• **Work instruction**: Only the lines from the one with "Task: Toggle 新建工单 series in chart legend" through the end of the material are wanted, copied exactly and with the pictures left out.

• **Data for this task**:
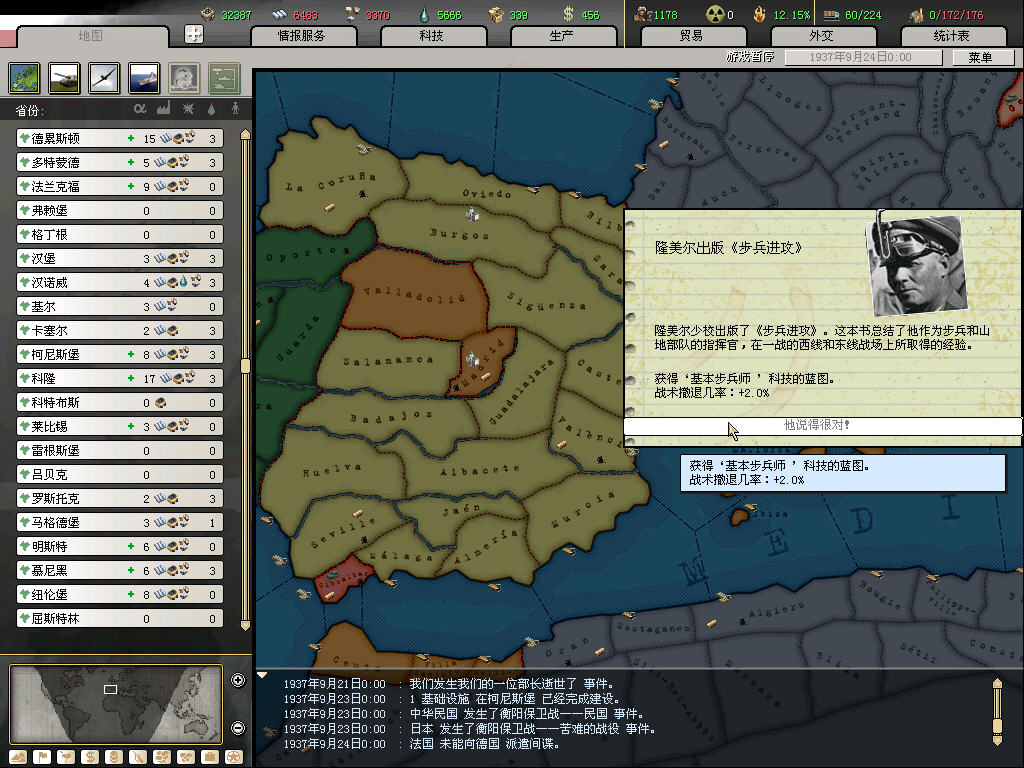Image resolution: width=1024 pixels, height=768 pixels.
Task: Switch to political flag map mode
Action: click(x=42, y=756)
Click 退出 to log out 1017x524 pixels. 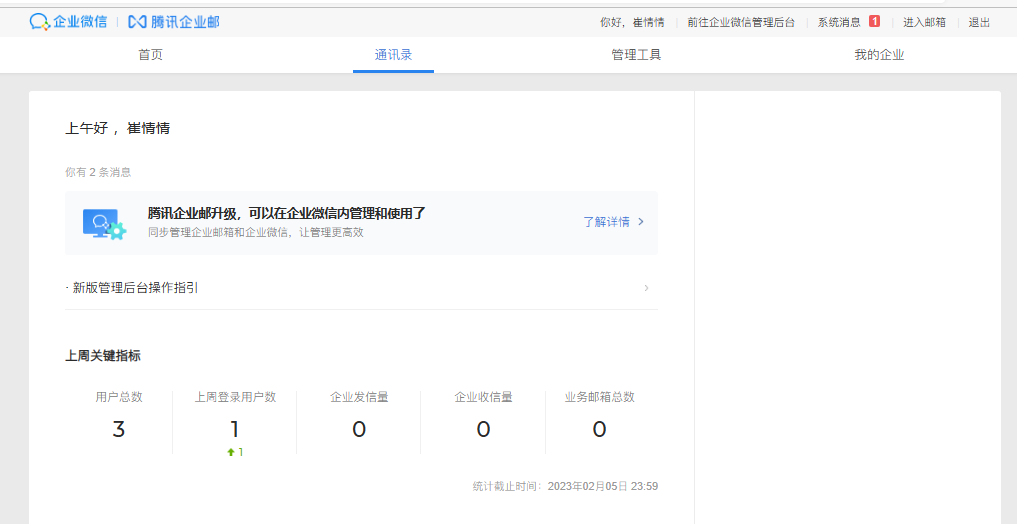pos(979,22)
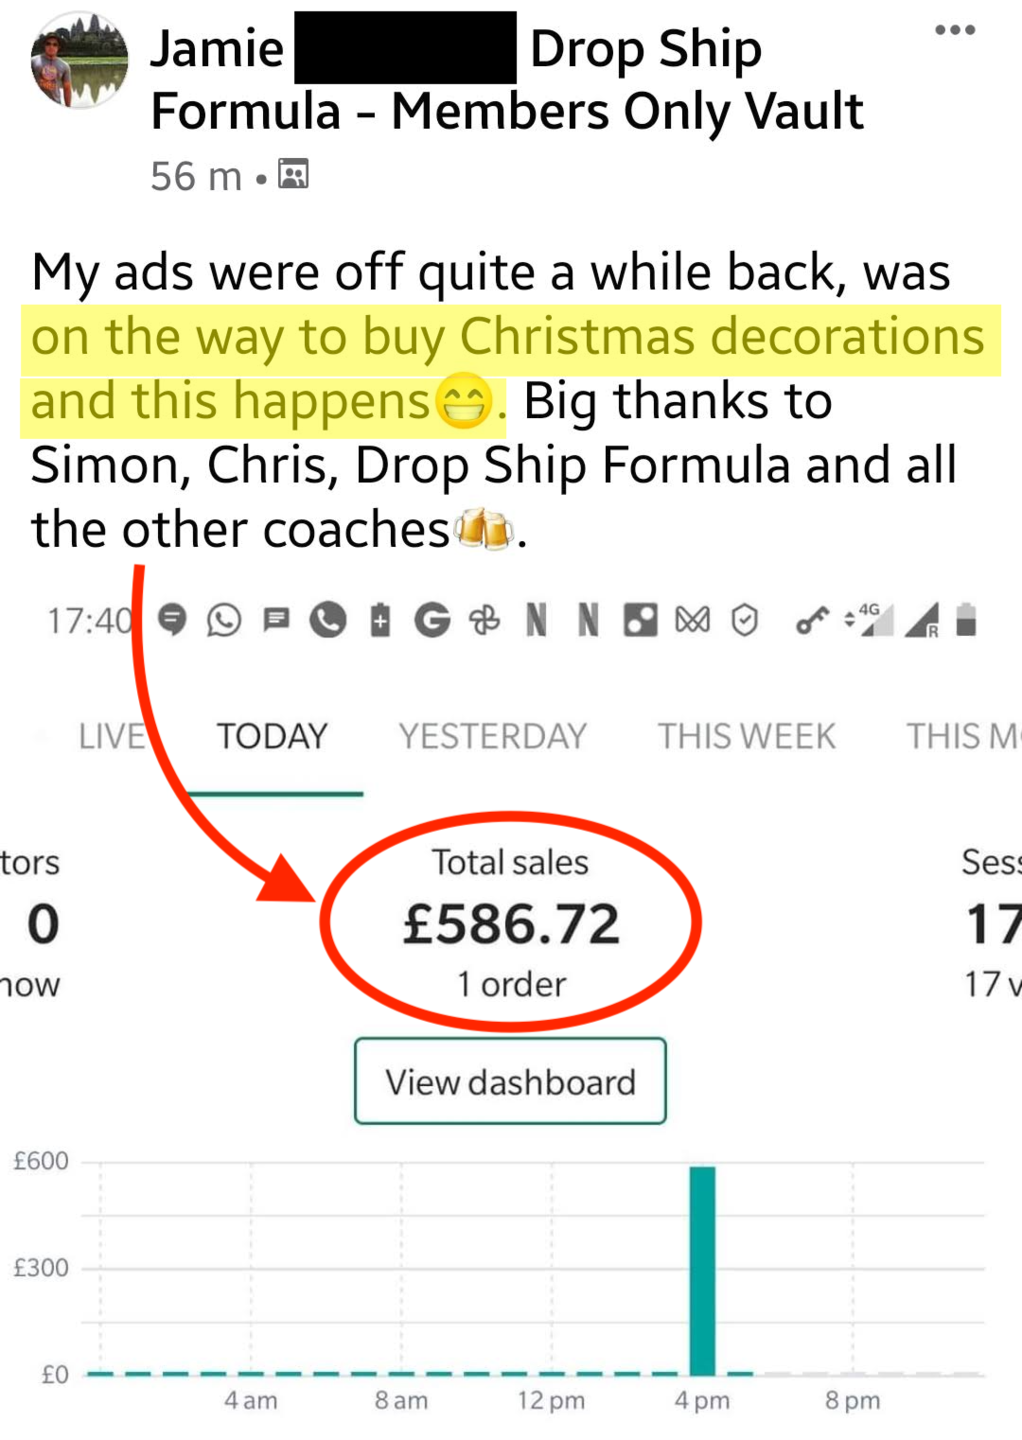Tap the pinwheel notification icon
This screenshot has width=1022, height=1440.
[485, 621]
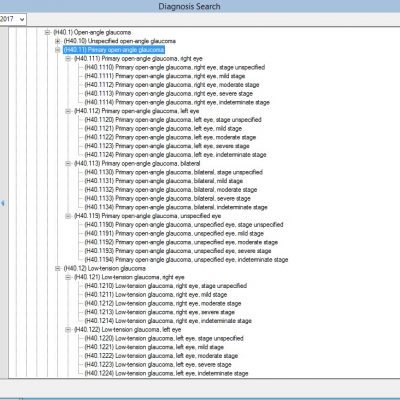
Task: Collapse H40.113 bilateral branch
Action: point(68,163)
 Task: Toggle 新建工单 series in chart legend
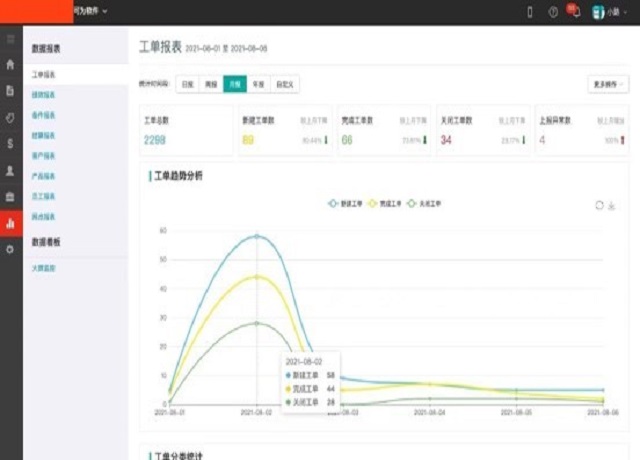pyautogui.click(x=346, y=203)
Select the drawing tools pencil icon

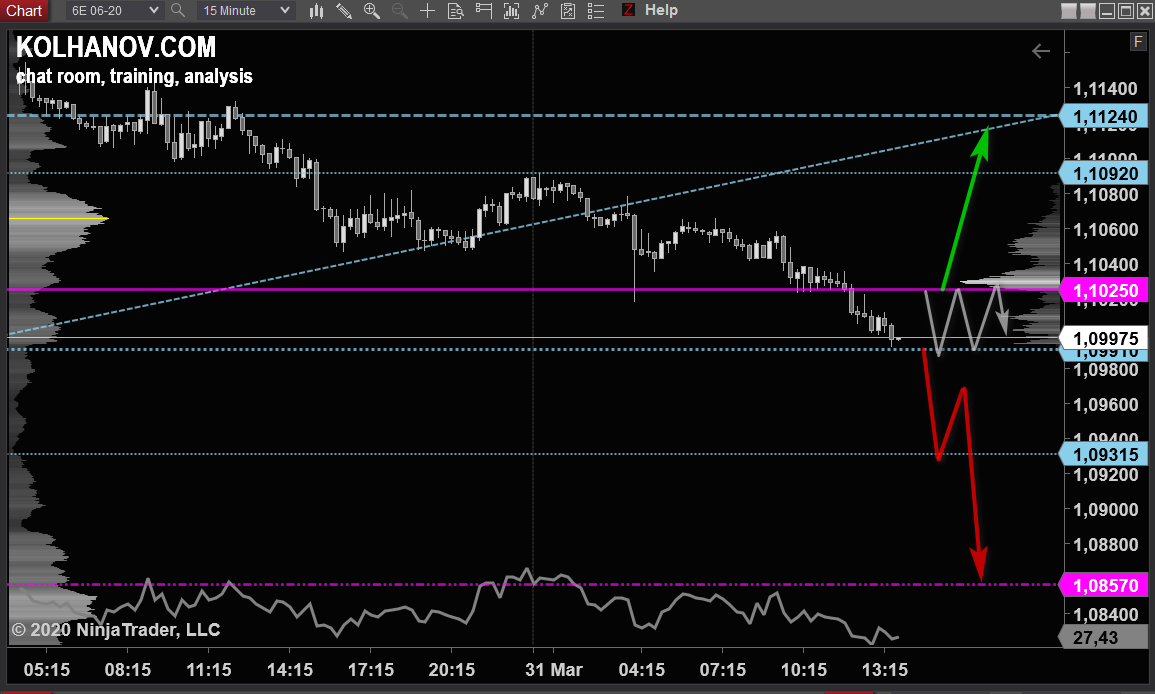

• **Written response**:
 Task: Toggle 新建工单 series in chart legend
pyautogui.click(x=346, y=203)
Select the drawing tools pencil icon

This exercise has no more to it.